Provided records ::

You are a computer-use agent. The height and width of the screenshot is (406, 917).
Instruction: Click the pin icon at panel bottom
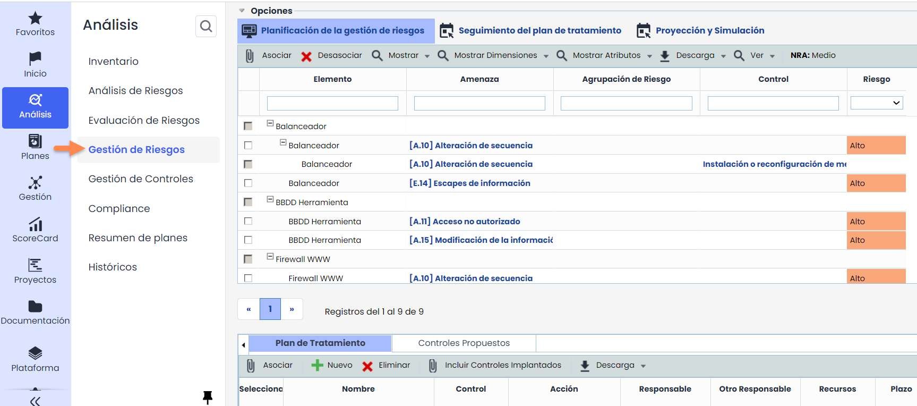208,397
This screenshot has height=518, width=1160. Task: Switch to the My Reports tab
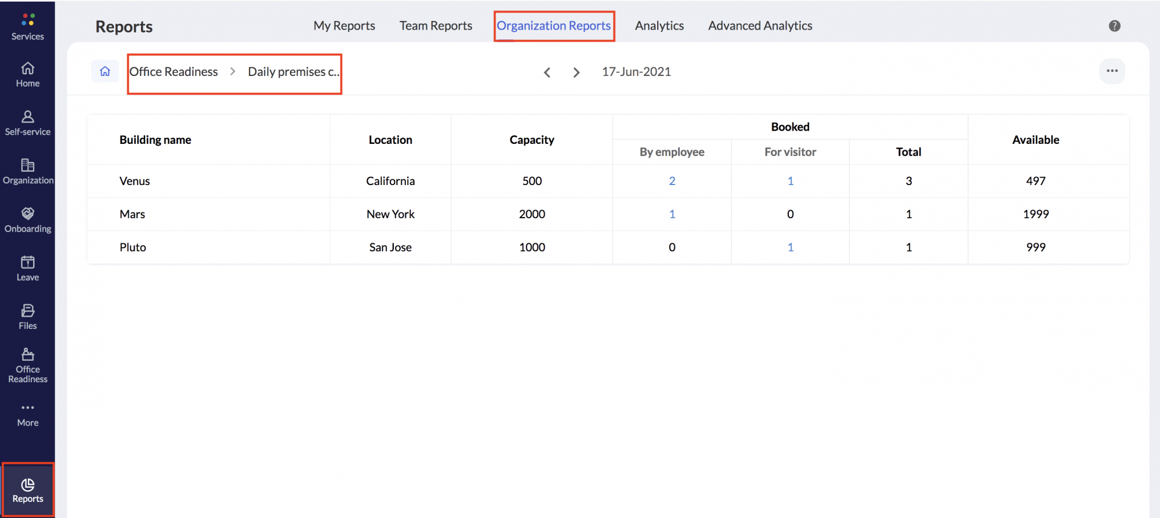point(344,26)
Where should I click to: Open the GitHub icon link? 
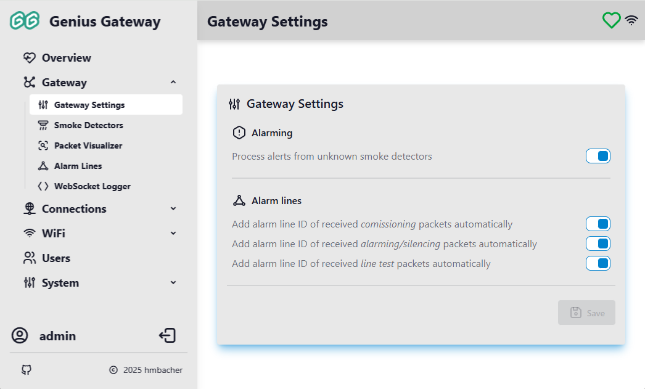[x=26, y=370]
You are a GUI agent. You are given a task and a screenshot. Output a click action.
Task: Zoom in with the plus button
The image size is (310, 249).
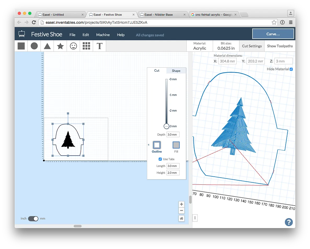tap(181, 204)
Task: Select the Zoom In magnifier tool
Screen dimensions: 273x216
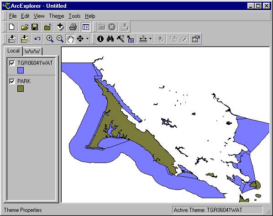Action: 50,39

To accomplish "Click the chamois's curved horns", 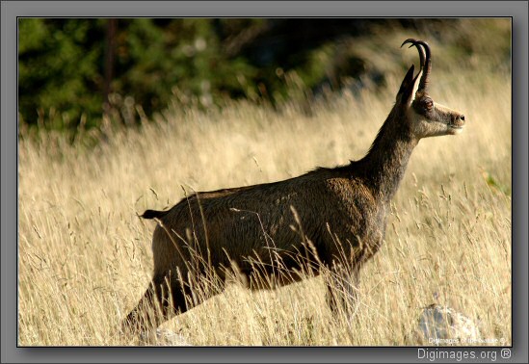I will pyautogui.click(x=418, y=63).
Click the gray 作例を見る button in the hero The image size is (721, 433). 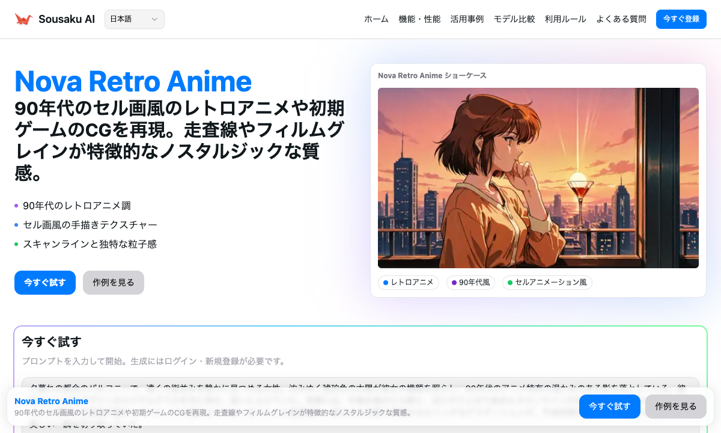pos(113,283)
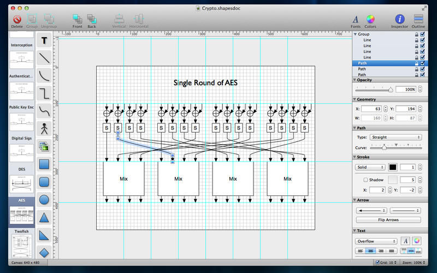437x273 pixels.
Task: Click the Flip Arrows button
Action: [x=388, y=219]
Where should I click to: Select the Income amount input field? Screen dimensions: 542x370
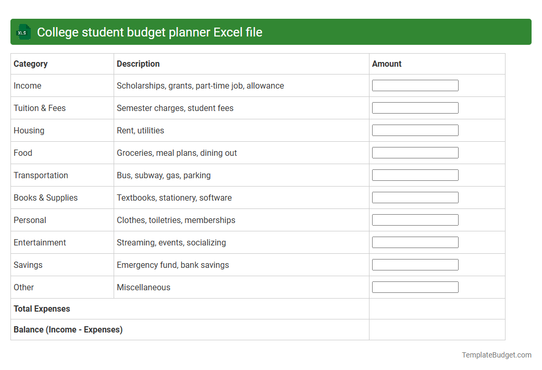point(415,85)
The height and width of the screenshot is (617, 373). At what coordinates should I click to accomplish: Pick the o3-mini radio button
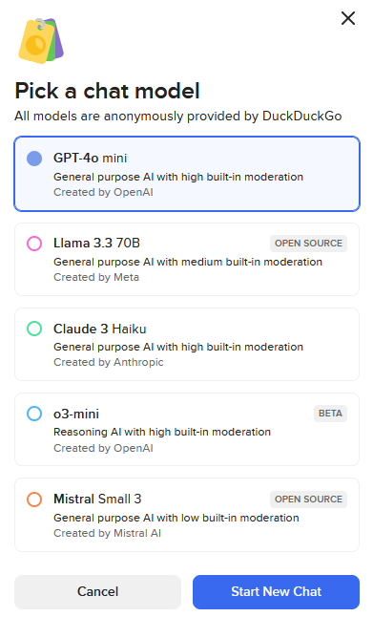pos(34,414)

About this exercise :: Restate word for word the lines from the one holding "The height and width of the screenshot is (617, 373)." down through the last line of the records above, and do not include the pictures.

Response box ::
The height and width of the screenshot is (617, 373). At what coordinates should I click to accomplish: Pick the o3-mini radio button
pos(34,414)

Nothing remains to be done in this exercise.